Task instructions: According to the article below on the Kent and Sussex Crematorium and Cemetery, who laid out the original cemetery site?

Selected excerpt:
• • •
The Kent and Sussex Crematorium and Cemetery is a crematorium and cemetery located in Royal Tunbridge Wells in the county of Kent, England.

==Background==
As a quickly developing and popular Victorian era spa town, the town of Tunbridge Wells did not gain its first church until 1829, when the Decimus Burton designed Holy Trinity Church opened. The town gained its first cemetery, Woodbury Park Cemetery in 1849, laid out over 3 acre and consecrated as Trinity Cemetery.

However, as the town's expansion quickened, and with no additional land into which to expand the grounds, Woodbury Park proved too small. Although burials were continued to be allowed in family plots post 1873, the last burial took place there in 1934. It is now Grade II listed.

==History==
After Tunbridge Wells town corporation had procured lands on the northern edge of Frant forest/southern edge of the town, the initially named Frant Forest Cemetery opened in 1873. It was laid out over an initial 23 acre site by the town surveyor William Brentnall, who had originally been recruited to rebuild the drainage system around the town. Brentnall was later buried in the same grounds. The co-located crematorium was opened in 1959.

Enlarged twice and now covering over 28 acre, today the grounds house over 44,000 burials. In June 2014, a new Friends of Tunbridge Wells Cemetery association were formed.

The cemetery contains the war graves of 72 Commonwealth service personnel of World War I and 63 of World War II.

==Notable burials==
- Rachel Beer, former newspaper proprietor, editor of The Observer and Sunday Times
- John Duncan Grant, British Army officer who was awarded the Victoria Cross (ashes)
- William Hartnell, actor, the first Doctor Who (ashes)
- Nikolai Legat, premier danseur, teacher, choreographer and caricaturist.
- Nadine Nicolaeva-Legat, prima ballerina, teacher and choreographer.
• • •
Data for review:

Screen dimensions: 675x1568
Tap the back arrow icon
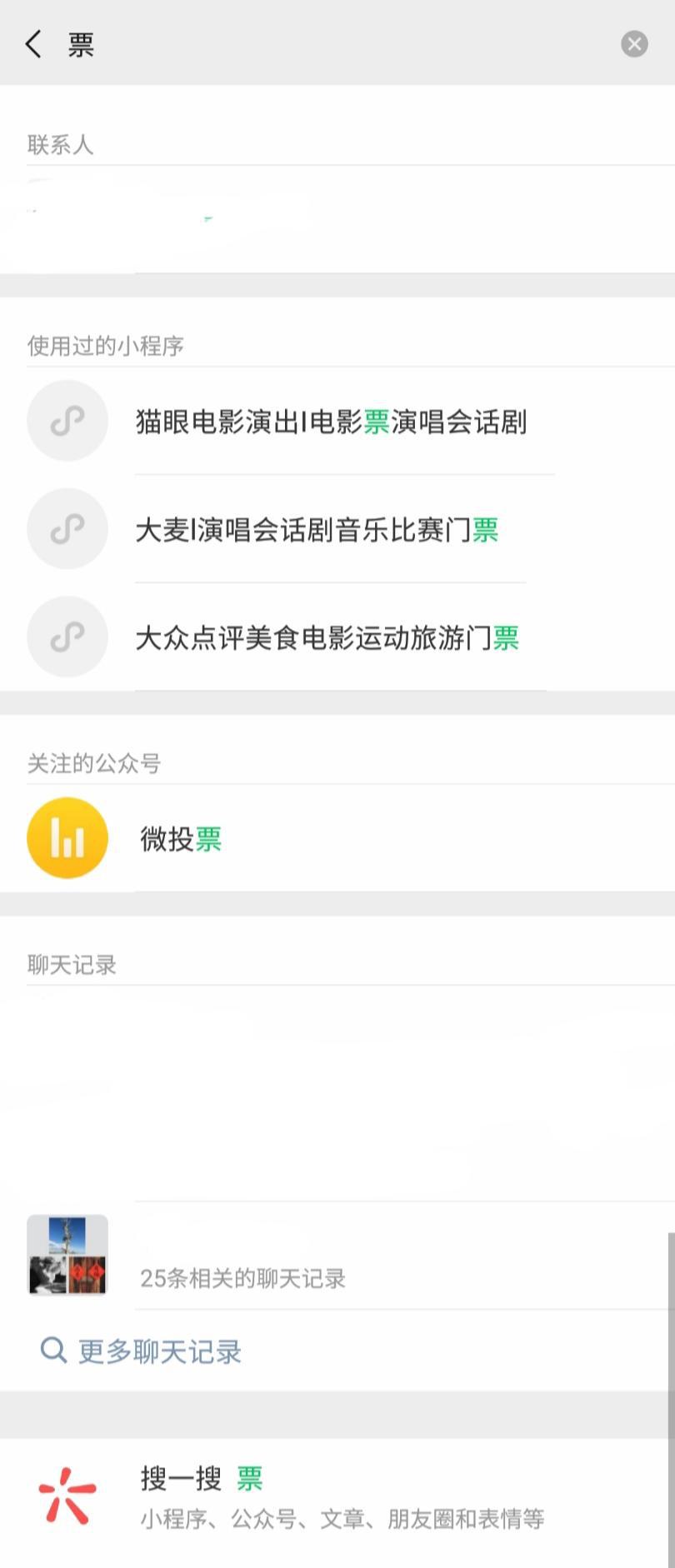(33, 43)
• • •
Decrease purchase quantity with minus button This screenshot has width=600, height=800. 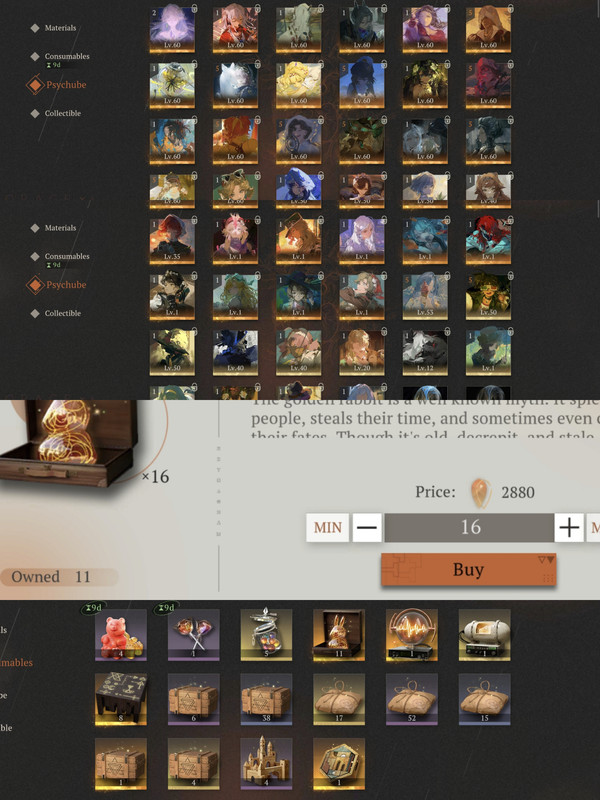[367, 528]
• • •
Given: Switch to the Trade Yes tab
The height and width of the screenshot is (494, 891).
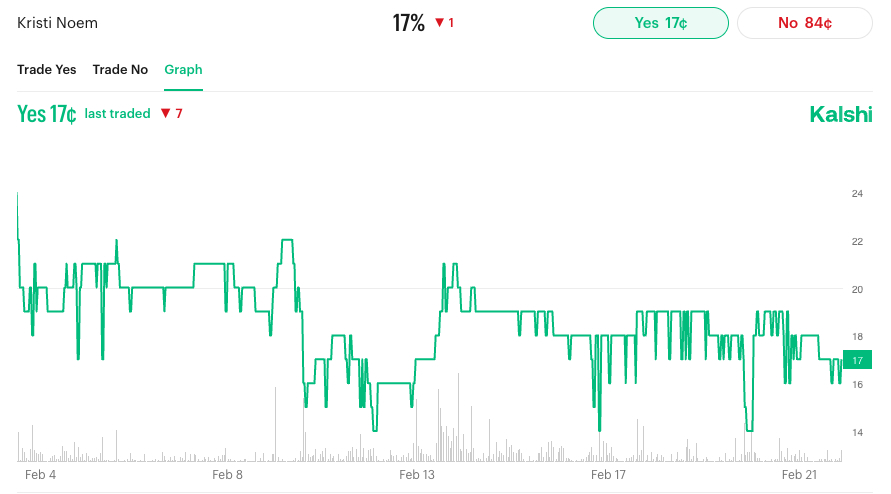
• • •
Reply: William Brentnall, the town surveyor.